• 81°

And the numbers augment

They have stood straight out for the past two days, the stars and stripes completely visible as Hurricane Ida approaches hundreds of miles away in the Gulf.

Thirty-three flags, each atop a simple white cross with the name of a Seminole County soldier and the war in which they lost their life.

They stand in a curved line with a beautiful simplicity on the vacant corner lot next to our office. They appear each Veteran’s and Memorial Day. I have written about them before, but each time I see the display it stirs powerful feelings.

Thirty-three men have lost their lives defending this country from this small county. I have now walked by them so many times on these holidays that I am familiar with all of their names. Some of the families were pioneers here in Southwest Georgia. Four died as citizens of Decatur County during World War I, before Seminole County had even been founded.

A dozen men died during World War II. It is mostly their comrades that still put up the display, even as their age averages in the 80s. I have offered help before, but understand that this is something they do for those that fell during their time. Their bodies may be aging, but they haven’t forgotten their fallen friends over 60 years later.

Korea wasn’t a “war,” but claimed the lives of six local men. We have long since gotten over the semantics of whether a conflict is indeed a war. Today, our young men fight for their country because they were asked to do so. It was the same during the 1950s when my own father went to Korea in the service of his country.

I did not serve in Vietnam, having just missed the time young men were once again being asked to fight in a foreign land. Many from this area did serve, and 10 ultimately gave the supreme sacrifice for a nation that wasn’t as grateful at the time as they are now.

The final addition, hopefully, is a young man who gave his life in Iraq. All that went before him I knew from stories from their friends. This young man I knew in person. He grew up with my own children. Yet another generation has to suffer the cost of war.

Decatur County, our slightly larger neighbor to the east, suffered has suffered 121 casualties during these same wars. Two dozen died in World War I. Forty-nine soldiers killed during World War II. Thirteen of them were privates, only responsible for doing what they were told and fighting for their country.

Six Decatur County men were lost in Korea followed by 10 in Vietnam. Afghanistan and Iraq have each claimed the life of one of the county’s finest brave men. The names of off these fallen heroes are engraved on an impressive monument in Willis Park downtown.

I could ride in the rain today and visit all the small neighboring counties and they would have a similar monument and a similar story of young men and women lost from this area of the state. Seeing these monuments and names helps us remember that wars are not without cost to the people back home. Politicians don’t fight wars; our children, fathers, brothers and husbands do. In today’s wars the casualties will include our daughters, mothers, sisters and wives.

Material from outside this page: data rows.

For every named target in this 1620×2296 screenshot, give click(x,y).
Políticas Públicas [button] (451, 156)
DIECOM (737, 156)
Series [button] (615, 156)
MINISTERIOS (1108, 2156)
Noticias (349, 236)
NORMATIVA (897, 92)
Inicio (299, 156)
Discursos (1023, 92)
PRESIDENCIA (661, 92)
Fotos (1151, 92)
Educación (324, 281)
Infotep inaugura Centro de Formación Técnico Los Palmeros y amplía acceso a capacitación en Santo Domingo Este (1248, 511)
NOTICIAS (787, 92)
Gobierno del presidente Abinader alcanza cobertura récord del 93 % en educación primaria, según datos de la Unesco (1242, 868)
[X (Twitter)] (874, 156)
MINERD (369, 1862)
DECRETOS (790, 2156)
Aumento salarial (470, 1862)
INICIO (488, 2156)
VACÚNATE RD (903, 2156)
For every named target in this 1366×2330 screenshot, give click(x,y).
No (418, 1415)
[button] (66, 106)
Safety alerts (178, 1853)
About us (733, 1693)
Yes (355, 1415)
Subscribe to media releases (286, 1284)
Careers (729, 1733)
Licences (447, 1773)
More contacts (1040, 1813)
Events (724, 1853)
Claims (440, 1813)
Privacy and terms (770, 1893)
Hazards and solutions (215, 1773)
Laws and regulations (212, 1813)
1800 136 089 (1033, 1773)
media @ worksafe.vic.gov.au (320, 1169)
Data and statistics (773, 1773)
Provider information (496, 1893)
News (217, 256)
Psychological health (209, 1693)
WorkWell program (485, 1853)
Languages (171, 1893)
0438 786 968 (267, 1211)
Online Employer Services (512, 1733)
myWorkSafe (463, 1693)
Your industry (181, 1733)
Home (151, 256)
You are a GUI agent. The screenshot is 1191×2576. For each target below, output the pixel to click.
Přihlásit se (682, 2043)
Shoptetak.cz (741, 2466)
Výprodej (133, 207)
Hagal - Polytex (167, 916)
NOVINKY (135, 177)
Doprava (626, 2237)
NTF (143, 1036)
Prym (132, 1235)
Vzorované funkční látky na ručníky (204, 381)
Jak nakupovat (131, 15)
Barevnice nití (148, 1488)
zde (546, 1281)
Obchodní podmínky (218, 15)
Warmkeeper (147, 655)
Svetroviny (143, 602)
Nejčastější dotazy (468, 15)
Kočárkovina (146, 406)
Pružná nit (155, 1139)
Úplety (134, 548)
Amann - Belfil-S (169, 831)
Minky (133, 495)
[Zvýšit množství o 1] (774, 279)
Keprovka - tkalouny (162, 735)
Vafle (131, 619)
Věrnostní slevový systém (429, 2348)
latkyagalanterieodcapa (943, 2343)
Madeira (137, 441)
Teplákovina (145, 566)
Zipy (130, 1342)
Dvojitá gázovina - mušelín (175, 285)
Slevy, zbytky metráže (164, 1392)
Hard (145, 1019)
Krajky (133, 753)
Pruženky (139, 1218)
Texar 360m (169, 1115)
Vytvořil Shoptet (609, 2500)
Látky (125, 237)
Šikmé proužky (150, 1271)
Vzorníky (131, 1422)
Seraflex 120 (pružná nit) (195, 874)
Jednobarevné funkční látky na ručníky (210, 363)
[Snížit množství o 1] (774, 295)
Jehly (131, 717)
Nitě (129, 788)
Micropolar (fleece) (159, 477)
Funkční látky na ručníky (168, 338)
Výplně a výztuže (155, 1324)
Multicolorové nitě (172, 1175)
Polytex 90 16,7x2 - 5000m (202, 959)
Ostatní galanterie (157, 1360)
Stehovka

In addition to these fallen heroes, there were numerous casualties in this area during that bloodiest of all American conflicts, the Civil War. Indeed, our very nation was born in a conflict that claimed the lives of many brave men, whose only goal at the time was freedom from the tyranny of the British Crown.

Today our nation mourns our brave soldiers lost in a different setting. The loss of at least 13 lives at Fort Hood, Texas, ranks as the largest single casualty total on an American base in history. Sadly, it is not the first time that a soldier has turned on his own recently.

These 13 men and women, some as young as 19 years old, along with their 30 wounded comrades, were preparing to leave for Afghanistan. Many were probably dealing with the same insecurities and fears as their assailant. Almost 4,000 Muslims fight in our armed forces. Their reasons are often the same as the soldiers, sailors and marines serving our nation that belong to many other religions; they want a better life and freedom.

We should be careful not to combine the confused mental state of a long gunman with the soldiers who fight bravely for this country who happen to be Muslim.

It is a complicated world we live in today. We are fighting two wars in places that we often don’t understand. The wars in Afghanistan and Iraq have gone on longer than World War I or II, or Korea. Even as we struggle with the deaths in the battlefields of today, we are preparing to send another 35,000 troops to Afghanistan.

I offer no easy answers. I hope and pray that our leaders are indeed doing the right things for our future. For those that use this awful time for political gain, I put you in the same place as Major Nidal Malik Hasan, who gunned down those he was trained to help. We can differ in our opinions about the right path to take, but we do not honor all those veterans from ages past when our position is solely to gain political advantage.

In the rain, I walked again by the 33 crosses in Seminole County and the black monument in Willis Park. I paused at each one to read their names. They are the reasons for the freedoms we enjoy. It is up to us not just to remember the fallen, but to also hold high all those who have fought and continue to fight to preserve the freedoms that make this country great.